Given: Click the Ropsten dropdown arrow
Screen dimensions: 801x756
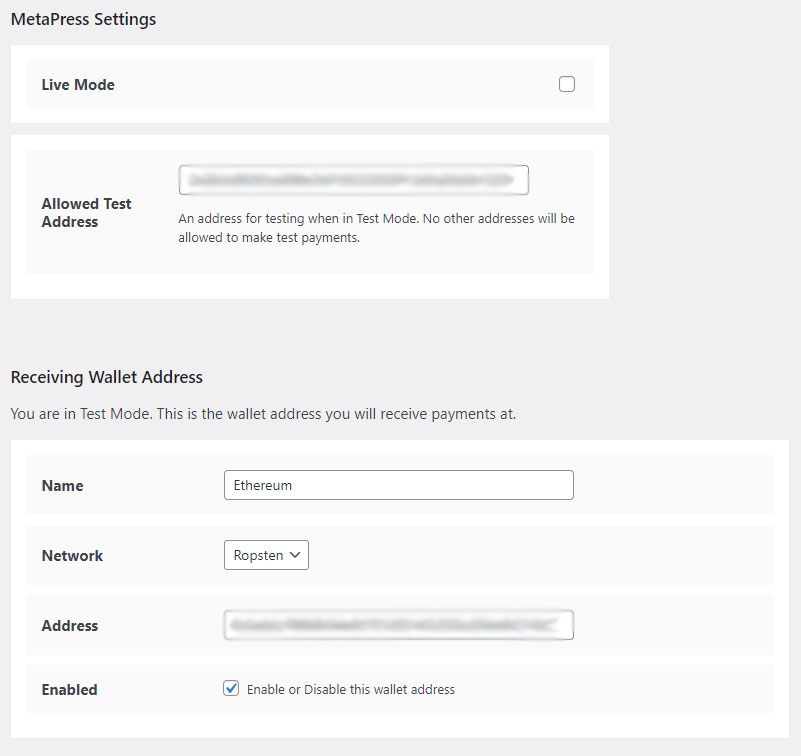Looking at the screenshot, I should pos(295,555).
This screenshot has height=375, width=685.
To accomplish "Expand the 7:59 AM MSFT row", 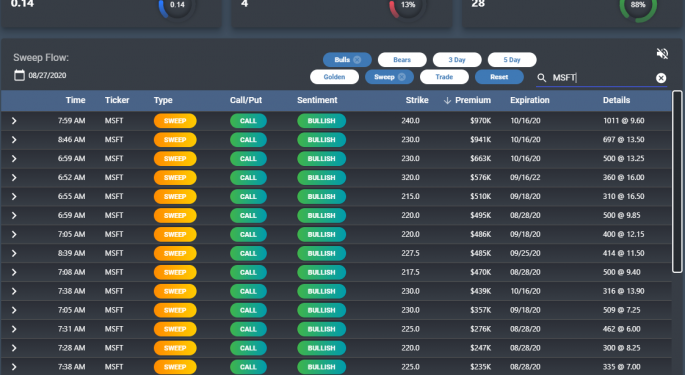I will pyautogui.click(x=14, y=121).
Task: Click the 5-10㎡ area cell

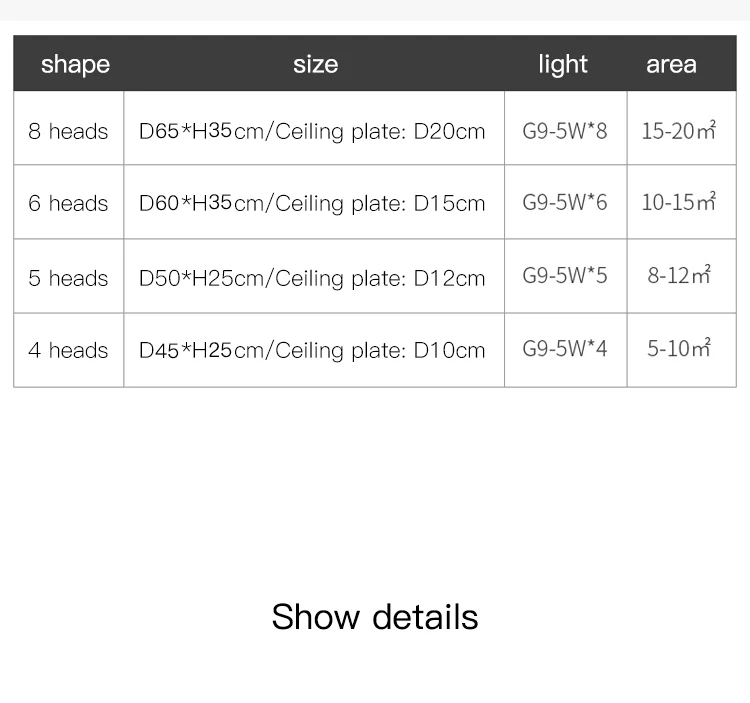Action: click(x=679, y=348)
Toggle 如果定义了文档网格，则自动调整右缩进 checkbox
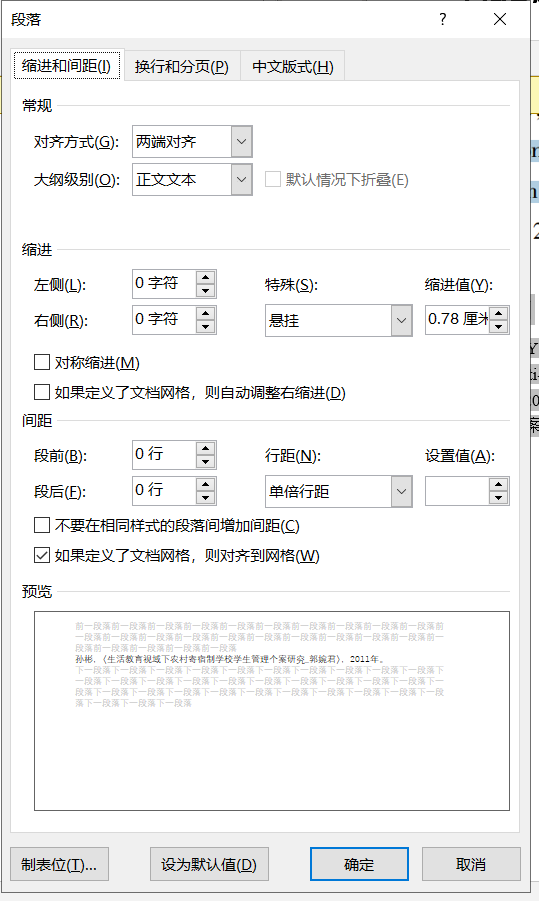539x901 pixels. 42,392
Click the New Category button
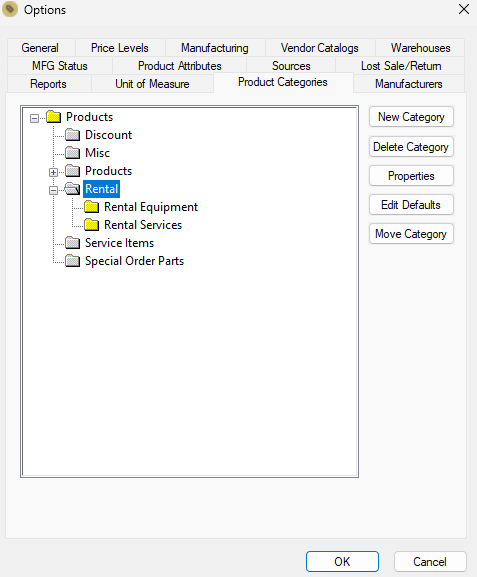The height and width of the screenshot is (577, 477). point(411,117)
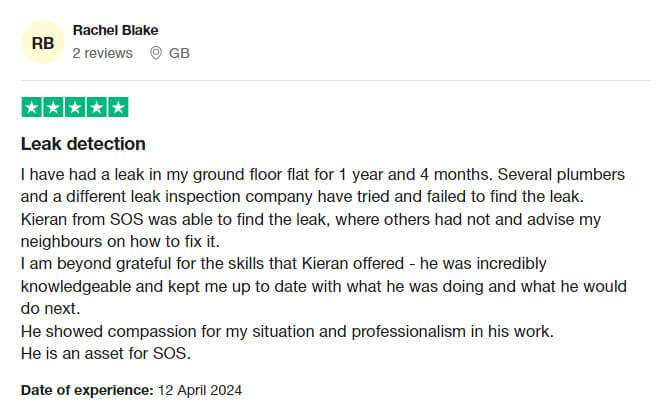Click the "Date of experience:" label
The image size is (672, 415).
pyautogui.click(x=87, y=390)
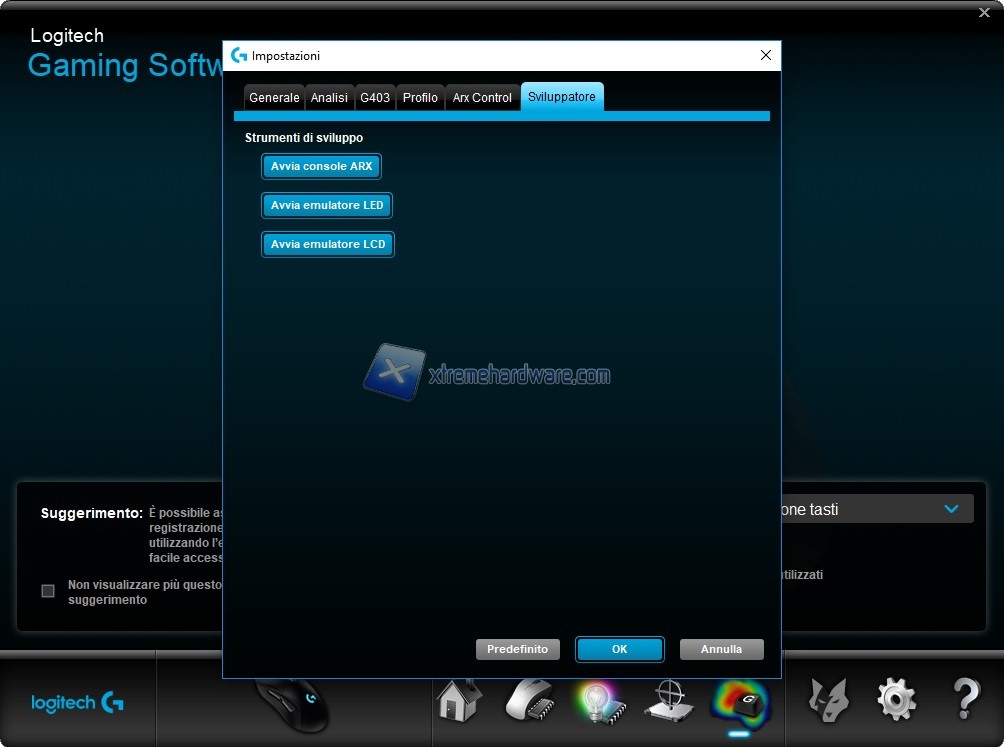
Task: Select the G403 mouse device image
Action: [x=293, y=705]
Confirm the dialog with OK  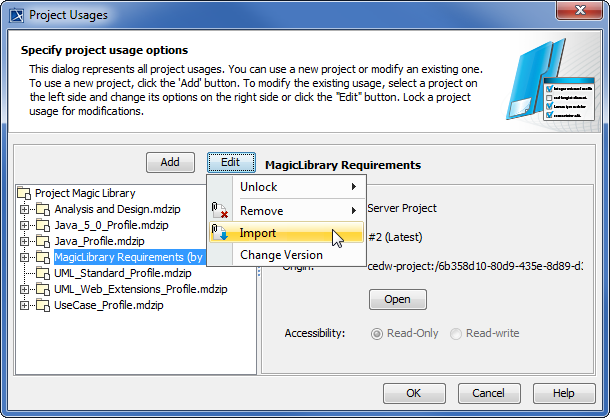pos(413,393)
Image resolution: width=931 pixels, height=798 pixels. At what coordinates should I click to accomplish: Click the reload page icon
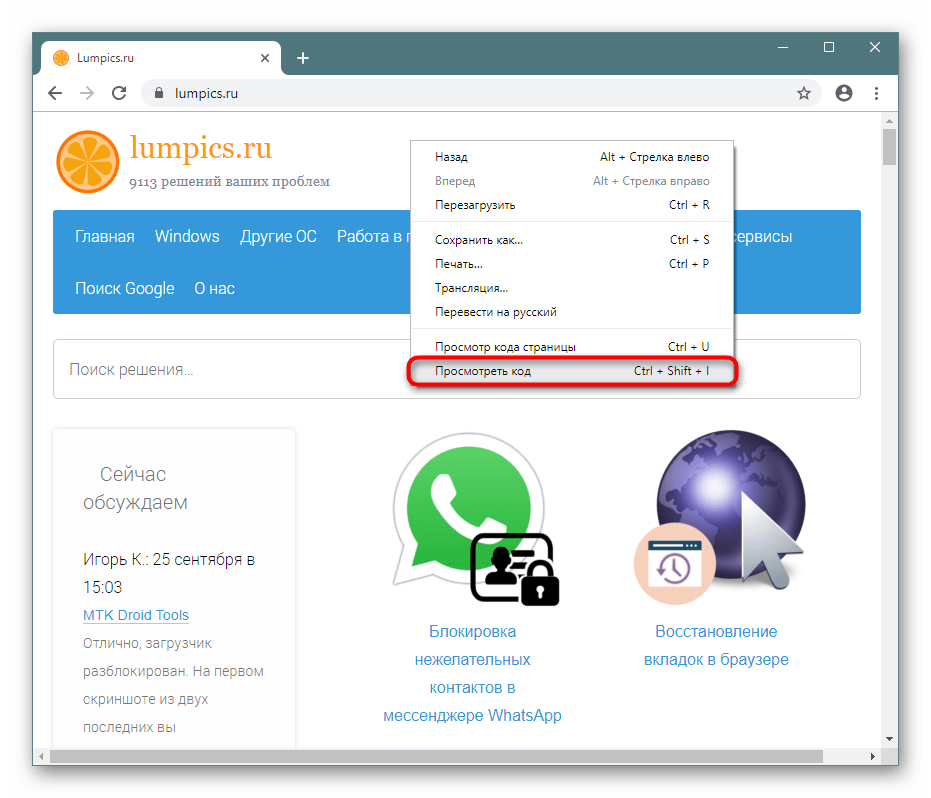point(119,93)
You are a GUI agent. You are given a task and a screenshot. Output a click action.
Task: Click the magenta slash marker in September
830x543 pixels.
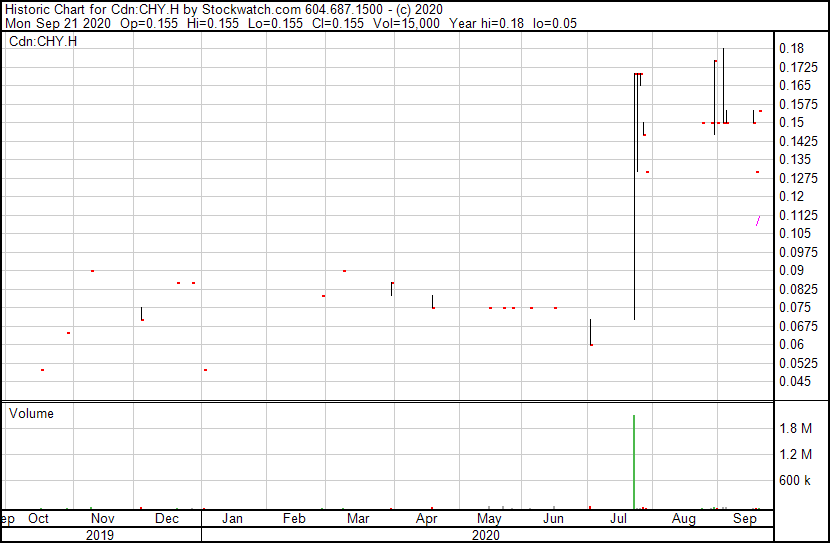(x=758, y=221)
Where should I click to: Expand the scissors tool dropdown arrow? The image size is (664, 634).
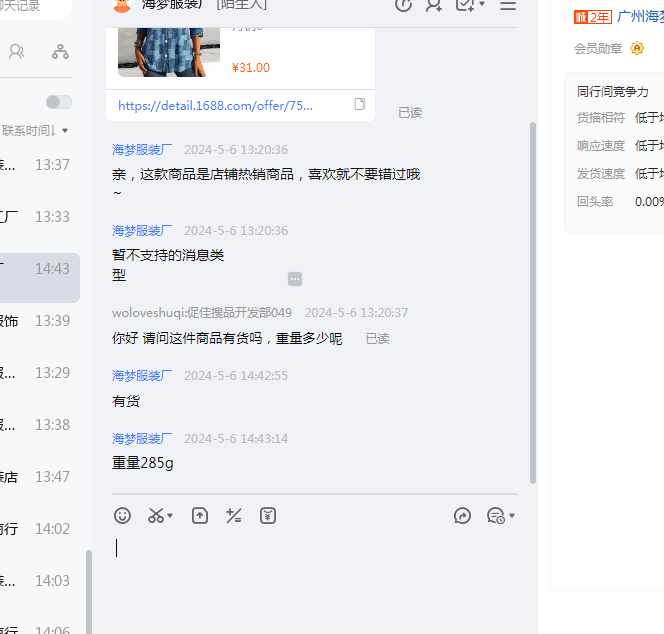[x=170, y=517]
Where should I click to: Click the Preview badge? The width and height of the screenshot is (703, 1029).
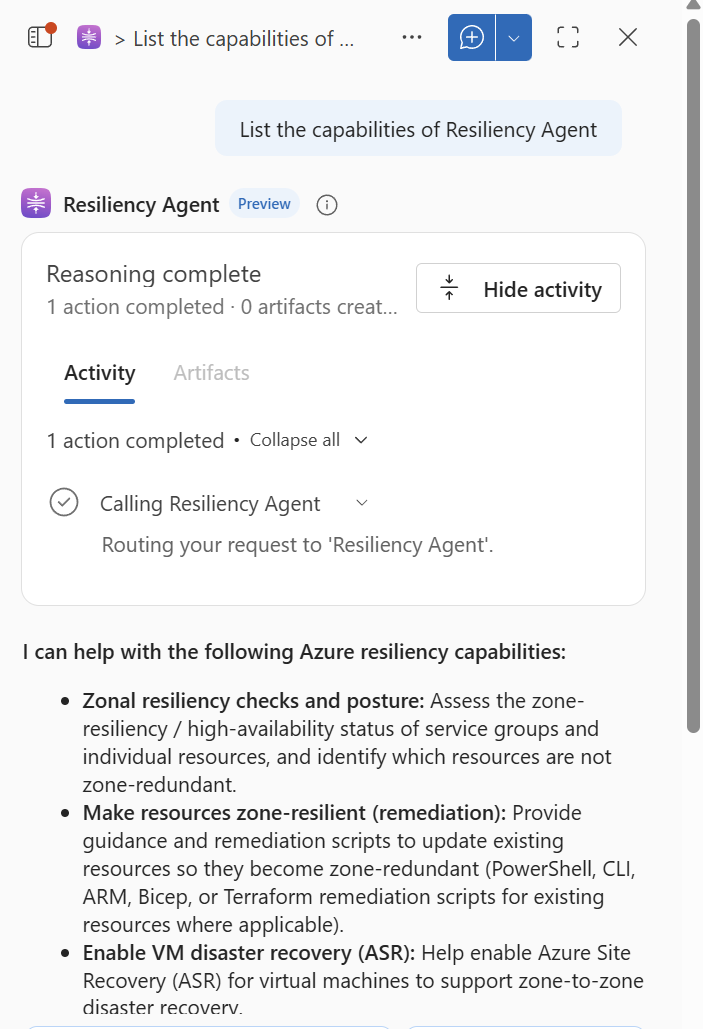coord(264,204)
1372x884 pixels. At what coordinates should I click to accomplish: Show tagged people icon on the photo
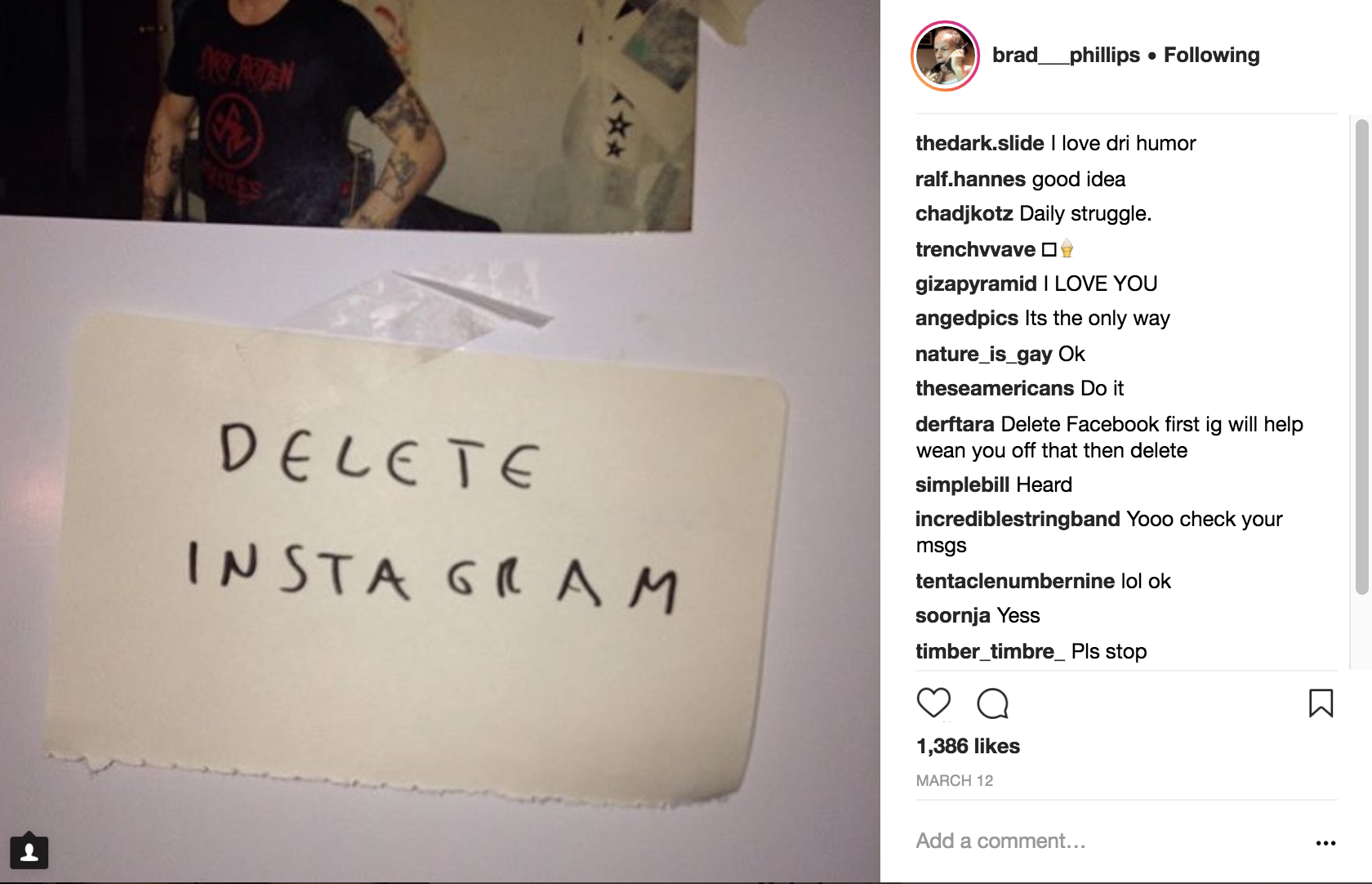click(x=29, y=851)
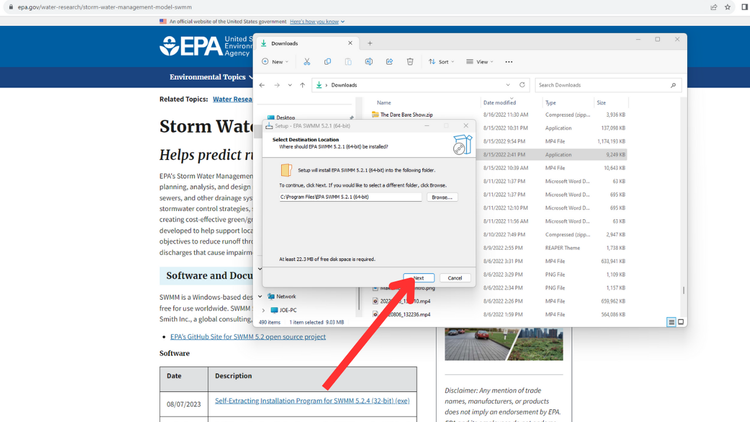
Task: Go up one folder level with up arrow
Action: (302, 85)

• **TASK DIRECTIONS**:
With the pictures omitted, copy exactly the lines from the line that contains "Image resolution: width=931" through the end of the material.

• **SOLUTION**:
Image resolution: width=931 pixels, height=798 pixels. At what coordinates should I click to accomplish: Click the reload page icon
point(119,93)
You are a GUI agent. You are given a task and a screenshot. Output a click action.
Task: Click the magenta slash marker in September
830x543 pixels.
(x=758, y=221)
Where should I click to: Expand the scissors tool dropdown arrow? The image size is (664, 634).
[x=170, y=517]
Where should I click to: Click the Preview badge? The width and height of the screenshot is (703, 1029).
coord(264,204)
1372x884 pixels. At what coordinates should I click to accomplish: Show tagged people icon on the photo
click(x=29, y=851)
Task: Go up one folder level with up arrow
Action: (302, 85)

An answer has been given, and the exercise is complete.